In Jeruzalem een huis bouwen in de oude binnenstad is geen goed plan. Om de haverklap moet het werk worden stilgelegd omdat er onder de boom iets gevonden werd dat nader bestudering verdient door archeologen uit de stad zelf of die uit Tel Aviv. Het stelt bijna nooit iets voor, een paar oude munten, een stuk of wat scherven, zou je denken, maar onder de Romeinse munten en scherven liggen andere, oudere, die net als dat DNA aantonen dat hier al joden woonden voordat er ooit een moslim kwam. De Israëlische musea liggen vol met al die saaie munten met matig vormgegeven olijftak of menora en aan de andere kant amper leesbare stokoude Hebreeuwse inscripties. Over de gebakken klei moeten we het maar liever niet hebben; dat je aan de klei en de vorm en de versieringen kunt zien wie het maakte, wil ik best geloven, maar ikzelf kan er geen brood van bakken.

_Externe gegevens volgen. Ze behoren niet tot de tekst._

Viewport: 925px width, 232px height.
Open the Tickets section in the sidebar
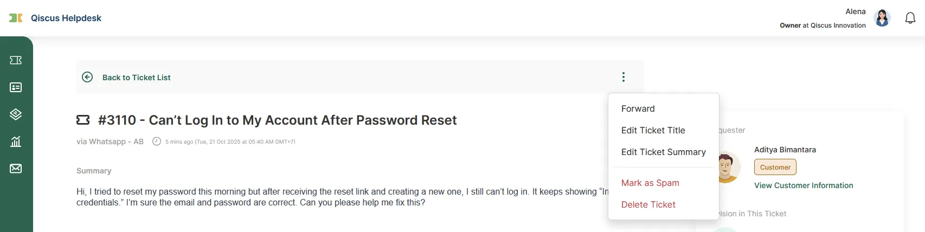point(16,60)
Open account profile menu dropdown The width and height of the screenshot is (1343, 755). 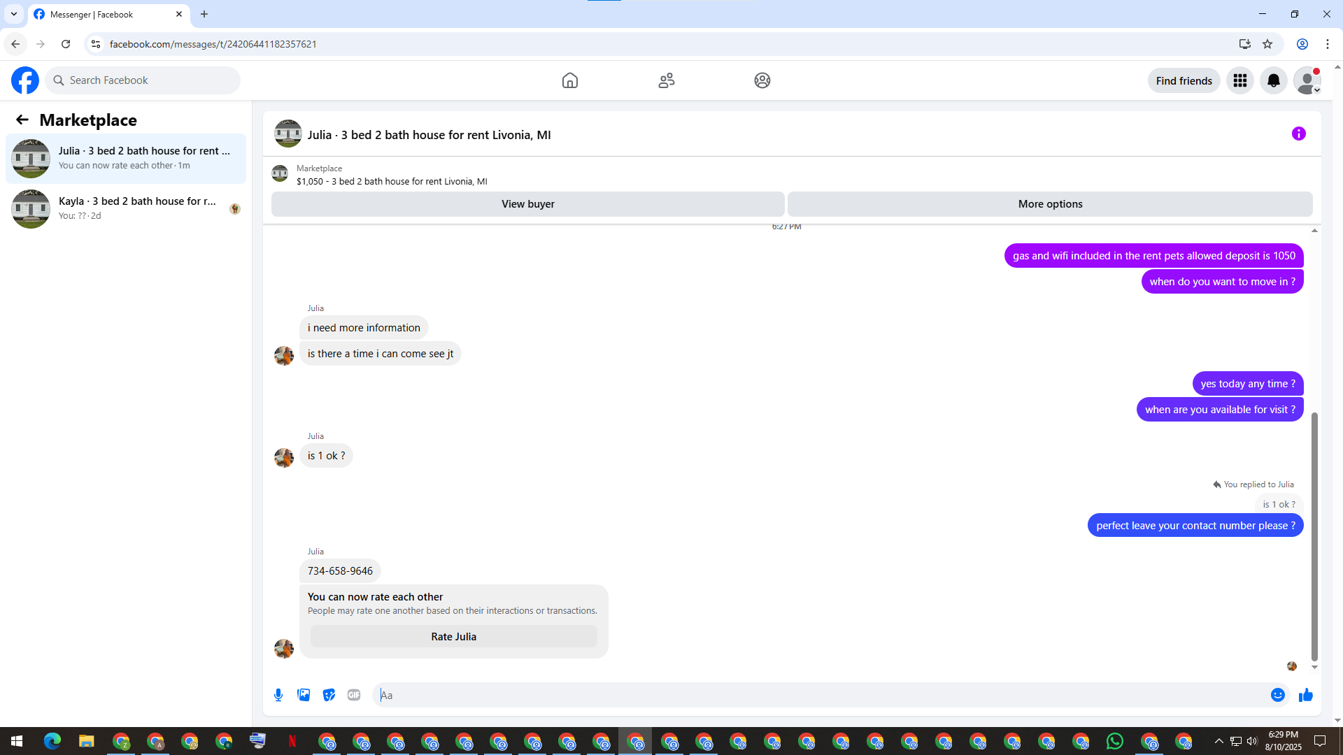click(1307, 80)
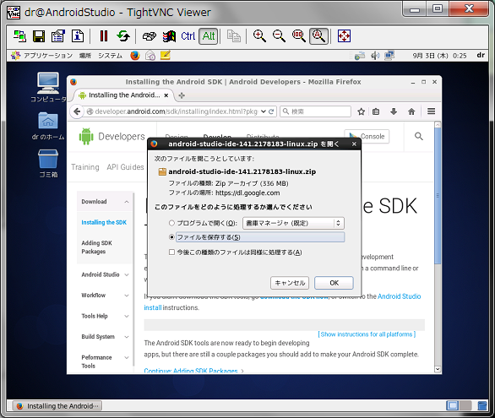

Hoe het ook zij, de nieuwe joden zouden van mij best bovenop de oude joden mogen wonen en naast de mensen die er de afgelopen tijd al woonden, vaak arabieren, soms ook joden, maar dat is een vrij groot probleem geworden. Eigenlijk, Edith, ben ik blij voor je dat je dat niet meer hebt mee hoeven maken, het is niet zo fraai, het is eerder lelijk, heel lelijk en gevaarlijk, zeer gevaarlijk. Als ik Joods was, Edith, zou ik er liever niet wonen, in het Beloofde Land, maar waar dan wel weet ik ook niet. Overal immers kom je oude munten tegen en kleitabletten waarop iets geschreven staat in een taal die je niet kent en over een volk dat je nooit leert kennen en zelden je beste vriend wordt. Denk je niet met mij Edith, dat wij, stamcellen van homo sapiens sapiens, veel meer tijd zouden moeten steken in de oorsprong van het mededogen dan die van de first nation?
Ik zou willen scanderen: Free Free Fomo Sapiens! Maar hier in huis luistert niemand naar mij en geluiden van buiten dringen hier amper door en dus weet ik ook niet of er buiten de hortus conclusus iemand naar me luistert. Maar wat geeft het? Jouw nalatenschap, Edith, wordt vandaag de dag ook maar matig bestudeerd, vergat ik te zeggen.
Liefs Jouw Joseph
NB Morgen ga ik weer een brief aan Dolf sturen. Volgens mij was ik aanbeland bij zijn sterke aandrang zich voor de tweede keer aan te melden aan de Weense kunstacademie en dat hij er vrij zeker van is dat hij dit keer ook wordt aangenomen.